Network officials said the decision was made earlier this month due to concerns about the health of network co-founder Paul Crouch, 70, and his wife Jan, 66, who are its most popular on-air personalities.
But they also acknowledge the decision would take the pressure off of guest pastors concerned about the controversy.
It was reported last month that Paul Crouch secretly paid a former employee $425,000 in 1998 to keep quiet about claims of a homosexual tryst.
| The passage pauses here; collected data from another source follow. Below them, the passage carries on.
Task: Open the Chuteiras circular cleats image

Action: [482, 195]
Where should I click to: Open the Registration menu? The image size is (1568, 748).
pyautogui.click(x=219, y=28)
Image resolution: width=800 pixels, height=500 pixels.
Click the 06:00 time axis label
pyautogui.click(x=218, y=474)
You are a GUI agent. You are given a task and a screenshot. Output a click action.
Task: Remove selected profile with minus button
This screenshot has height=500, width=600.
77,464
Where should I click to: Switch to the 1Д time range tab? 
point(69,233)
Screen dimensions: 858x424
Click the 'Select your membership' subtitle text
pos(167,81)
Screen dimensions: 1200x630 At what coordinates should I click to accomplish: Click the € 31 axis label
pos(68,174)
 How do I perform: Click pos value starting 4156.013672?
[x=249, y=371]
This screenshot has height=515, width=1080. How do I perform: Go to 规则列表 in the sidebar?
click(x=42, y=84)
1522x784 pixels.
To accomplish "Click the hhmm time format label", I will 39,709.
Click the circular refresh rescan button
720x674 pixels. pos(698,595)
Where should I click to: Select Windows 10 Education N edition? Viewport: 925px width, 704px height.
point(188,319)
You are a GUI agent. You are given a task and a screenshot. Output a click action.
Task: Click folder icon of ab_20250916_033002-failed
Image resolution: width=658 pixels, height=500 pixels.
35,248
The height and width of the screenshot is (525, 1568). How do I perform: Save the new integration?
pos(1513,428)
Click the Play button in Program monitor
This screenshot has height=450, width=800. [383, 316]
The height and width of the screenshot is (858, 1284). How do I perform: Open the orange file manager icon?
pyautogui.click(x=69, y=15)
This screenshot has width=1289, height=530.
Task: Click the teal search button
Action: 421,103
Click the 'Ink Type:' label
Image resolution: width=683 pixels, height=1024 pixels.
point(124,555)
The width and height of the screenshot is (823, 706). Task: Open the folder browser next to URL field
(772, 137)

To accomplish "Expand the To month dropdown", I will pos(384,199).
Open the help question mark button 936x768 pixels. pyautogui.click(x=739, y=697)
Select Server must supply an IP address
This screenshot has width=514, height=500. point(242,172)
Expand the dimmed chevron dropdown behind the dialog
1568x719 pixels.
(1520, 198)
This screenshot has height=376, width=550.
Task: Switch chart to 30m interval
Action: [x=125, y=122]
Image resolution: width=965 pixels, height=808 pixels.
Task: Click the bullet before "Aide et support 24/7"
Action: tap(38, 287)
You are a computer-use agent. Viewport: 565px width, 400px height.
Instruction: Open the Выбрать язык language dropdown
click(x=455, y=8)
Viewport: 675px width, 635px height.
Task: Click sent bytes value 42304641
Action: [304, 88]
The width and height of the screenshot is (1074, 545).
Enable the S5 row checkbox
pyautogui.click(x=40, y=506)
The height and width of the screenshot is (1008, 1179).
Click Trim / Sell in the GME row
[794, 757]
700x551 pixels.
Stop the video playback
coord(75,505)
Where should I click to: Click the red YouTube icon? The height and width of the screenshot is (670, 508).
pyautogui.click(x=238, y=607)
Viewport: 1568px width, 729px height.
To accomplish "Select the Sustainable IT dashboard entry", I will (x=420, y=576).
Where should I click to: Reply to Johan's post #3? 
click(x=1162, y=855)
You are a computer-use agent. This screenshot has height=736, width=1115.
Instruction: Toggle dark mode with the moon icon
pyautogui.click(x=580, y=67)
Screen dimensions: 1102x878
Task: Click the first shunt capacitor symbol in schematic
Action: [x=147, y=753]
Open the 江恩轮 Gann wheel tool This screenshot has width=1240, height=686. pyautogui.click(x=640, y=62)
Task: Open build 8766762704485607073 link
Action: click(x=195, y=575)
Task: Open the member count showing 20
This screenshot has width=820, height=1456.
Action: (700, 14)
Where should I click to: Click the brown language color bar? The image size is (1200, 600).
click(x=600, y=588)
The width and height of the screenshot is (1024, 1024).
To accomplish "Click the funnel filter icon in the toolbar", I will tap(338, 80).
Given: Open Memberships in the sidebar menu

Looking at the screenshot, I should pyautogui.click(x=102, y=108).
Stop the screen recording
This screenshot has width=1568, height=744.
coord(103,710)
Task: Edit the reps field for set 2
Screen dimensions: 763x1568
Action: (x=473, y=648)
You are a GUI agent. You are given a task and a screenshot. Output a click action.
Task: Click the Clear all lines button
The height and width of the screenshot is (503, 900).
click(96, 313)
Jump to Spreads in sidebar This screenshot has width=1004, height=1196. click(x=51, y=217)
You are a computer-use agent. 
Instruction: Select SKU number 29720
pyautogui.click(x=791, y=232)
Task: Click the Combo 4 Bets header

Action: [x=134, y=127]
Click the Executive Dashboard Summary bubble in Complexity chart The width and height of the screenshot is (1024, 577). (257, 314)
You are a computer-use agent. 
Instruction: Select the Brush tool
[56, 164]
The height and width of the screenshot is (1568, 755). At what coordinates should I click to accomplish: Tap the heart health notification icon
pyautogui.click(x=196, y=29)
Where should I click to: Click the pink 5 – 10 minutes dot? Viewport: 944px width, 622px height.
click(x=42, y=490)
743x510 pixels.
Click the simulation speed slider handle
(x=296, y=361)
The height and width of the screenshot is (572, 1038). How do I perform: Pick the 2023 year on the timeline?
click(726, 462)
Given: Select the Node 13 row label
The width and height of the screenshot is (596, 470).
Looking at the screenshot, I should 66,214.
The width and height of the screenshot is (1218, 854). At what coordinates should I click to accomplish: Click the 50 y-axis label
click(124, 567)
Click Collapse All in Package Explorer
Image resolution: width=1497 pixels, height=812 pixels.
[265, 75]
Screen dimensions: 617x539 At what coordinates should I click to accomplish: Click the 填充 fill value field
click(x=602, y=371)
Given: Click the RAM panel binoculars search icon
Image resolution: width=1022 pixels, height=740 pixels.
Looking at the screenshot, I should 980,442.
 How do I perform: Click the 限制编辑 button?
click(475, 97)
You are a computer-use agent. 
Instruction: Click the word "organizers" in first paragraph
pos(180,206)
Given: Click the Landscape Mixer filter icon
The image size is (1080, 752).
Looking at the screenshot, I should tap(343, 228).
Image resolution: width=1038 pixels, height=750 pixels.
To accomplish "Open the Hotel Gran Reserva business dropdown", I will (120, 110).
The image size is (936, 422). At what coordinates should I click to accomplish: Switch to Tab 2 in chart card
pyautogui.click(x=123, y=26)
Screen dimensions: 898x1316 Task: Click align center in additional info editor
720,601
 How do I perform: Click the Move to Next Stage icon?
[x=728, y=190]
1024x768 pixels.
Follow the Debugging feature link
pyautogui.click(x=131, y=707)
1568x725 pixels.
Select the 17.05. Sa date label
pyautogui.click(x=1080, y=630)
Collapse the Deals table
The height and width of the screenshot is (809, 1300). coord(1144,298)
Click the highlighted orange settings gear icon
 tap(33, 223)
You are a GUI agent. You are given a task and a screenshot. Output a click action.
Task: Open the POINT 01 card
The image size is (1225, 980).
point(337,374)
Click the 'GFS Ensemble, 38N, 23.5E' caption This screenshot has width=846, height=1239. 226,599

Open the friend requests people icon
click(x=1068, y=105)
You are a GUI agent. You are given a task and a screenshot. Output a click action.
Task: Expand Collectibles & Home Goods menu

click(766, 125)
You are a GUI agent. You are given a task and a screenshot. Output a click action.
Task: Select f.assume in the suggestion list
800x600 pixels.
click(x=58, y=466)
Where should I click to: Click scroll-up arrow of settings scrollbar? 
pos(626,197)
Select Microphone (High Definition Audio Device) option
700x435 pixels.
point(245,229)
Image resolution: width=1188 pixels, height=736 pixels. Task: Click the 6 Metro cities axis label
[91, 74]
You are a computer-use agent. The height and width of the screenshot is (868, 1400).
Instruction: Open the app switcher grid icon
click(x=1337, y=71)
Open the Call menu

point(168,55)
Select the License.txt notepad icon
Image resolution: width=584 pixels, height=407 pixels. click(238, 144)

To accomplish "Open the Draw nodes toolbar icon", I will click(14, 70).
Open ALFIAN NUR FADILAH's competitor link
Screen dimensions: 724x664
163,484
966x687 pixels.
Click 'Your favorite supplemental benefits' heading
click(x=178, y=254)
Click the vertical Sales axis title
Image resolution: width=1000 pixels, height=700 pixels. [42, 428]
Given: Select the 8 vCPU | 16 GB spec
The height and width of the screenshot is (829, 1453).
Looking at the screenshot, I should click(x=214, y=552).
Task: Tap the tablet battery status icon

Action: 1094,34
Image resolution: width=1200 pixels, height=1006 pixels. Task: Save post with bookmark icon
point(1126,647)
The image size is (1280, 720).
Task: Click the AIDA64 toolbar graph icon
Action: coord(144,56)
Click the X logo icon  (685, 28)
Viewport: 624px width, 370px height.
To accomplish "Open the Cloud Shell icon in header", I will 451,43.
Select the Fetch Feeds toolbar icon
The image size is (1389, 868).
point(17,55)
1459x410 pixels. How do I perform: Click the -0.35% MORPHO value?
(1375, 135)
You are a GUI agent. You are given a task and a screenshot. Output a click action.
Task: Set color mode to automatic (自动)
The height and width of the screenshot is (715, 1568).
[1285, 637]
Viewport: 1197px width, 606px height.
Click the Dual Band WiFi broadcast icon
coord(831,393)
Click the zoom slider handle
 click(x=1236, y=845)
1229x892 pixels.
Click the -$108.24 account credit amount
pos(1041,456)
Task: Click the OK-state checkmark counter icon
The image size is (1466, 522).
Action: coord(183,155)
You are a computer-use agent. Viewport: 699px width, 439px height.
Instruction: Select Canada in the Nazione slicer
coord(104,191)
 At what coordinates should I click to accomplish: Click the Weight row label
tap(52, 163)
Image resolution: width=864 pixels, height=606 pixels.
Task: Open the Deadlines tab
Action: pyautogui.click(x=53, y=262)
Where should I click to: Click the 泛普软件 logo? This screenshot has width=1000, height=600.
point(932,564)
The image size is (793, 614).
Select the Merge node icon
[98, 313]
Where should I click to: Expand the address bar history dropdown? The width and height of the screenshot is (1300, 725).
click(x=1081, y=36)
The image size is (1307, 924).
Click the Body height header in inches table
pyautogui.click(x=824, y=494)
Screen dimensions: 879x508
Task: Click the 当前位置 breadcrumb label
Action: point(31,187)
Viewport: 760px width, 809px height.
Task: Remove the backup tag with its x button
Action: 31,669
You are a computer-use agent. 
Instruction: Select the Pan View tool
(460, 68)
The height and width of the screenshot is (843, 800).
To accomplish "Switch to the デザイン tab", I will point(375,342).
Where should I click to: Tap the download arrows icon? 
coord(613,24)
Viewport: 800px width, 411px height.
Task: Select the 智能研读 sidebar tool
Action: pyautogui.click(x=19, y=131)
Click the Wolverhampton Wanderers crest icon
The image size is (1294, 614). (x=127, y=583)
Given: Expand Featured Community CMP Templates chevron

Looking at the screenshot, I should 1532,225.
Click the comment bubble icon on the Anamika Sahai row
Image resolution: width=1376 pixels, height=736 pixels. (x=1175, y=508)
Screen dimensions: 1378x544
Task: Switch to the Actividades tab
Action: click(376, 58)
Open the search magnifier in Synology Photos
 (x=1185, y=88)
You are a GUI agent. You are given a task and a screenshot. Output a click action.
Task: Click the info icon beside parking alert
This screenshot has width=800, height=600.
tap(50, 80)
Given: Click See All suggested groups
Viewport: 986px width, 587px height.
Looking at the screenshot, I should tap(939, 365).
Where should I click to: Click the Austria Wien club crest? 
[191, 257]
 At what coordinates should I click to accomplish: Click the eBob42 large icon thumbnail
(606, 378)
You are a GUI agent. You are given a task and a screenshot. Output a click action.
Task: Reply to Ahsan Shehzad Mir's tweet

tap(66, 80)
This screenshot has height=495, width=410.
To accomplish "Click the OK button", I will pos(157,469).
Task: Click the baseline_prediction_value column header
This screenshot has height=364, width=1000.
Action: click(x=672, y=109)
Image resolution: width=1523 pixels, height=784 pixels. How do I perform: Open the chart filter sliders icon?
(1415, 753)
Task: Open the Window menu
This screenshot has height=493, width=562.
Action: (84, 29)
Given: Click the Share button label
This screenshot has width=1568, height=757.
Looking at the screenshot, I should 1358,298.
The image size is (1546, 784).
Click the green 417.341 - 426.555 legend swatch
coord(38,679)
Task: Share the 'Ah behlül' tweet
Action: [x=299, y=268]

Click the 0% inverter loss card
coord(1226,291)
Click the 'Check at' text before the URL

Crouch has denied the allegations.
"To take the live broadcasting off -- I can't imagine" that, said R. Marie Griffith, a scholar at Princeton University who studies evangelical Christians and the media. "It suggests a very strong sense of the chaos they are undergoing there."
The cancellation also comes after newspaper articles detailed the Crouch's lavish lifestyle and the ministry's wealth, with its average annual surplus of $60 million.
Paul Crouch Jr., a network executive and son of its founding couple, said his mother had been slow to recover from recent gallbladder surgery and was not up to the weeklong telethon.
A "best of" format, with segments from past shows spliced together would allow for a faster-paced show, he said.
But he added, "It seems that when TBN is persecuted, so goes the whole body of Christ," and that other ministries were concerned that "they are going to be next on the hit list."
Paul Crouch reached the 1998 settlement after the former worker threatened to sue over claims he had been unjustly fired from the network.
Crouch later won a closed-door ruling against the employee, Enoch Lonnie Ford, 41, after Ford tried to violate a provision of the settlement that barred him from discussing the alleged encounter.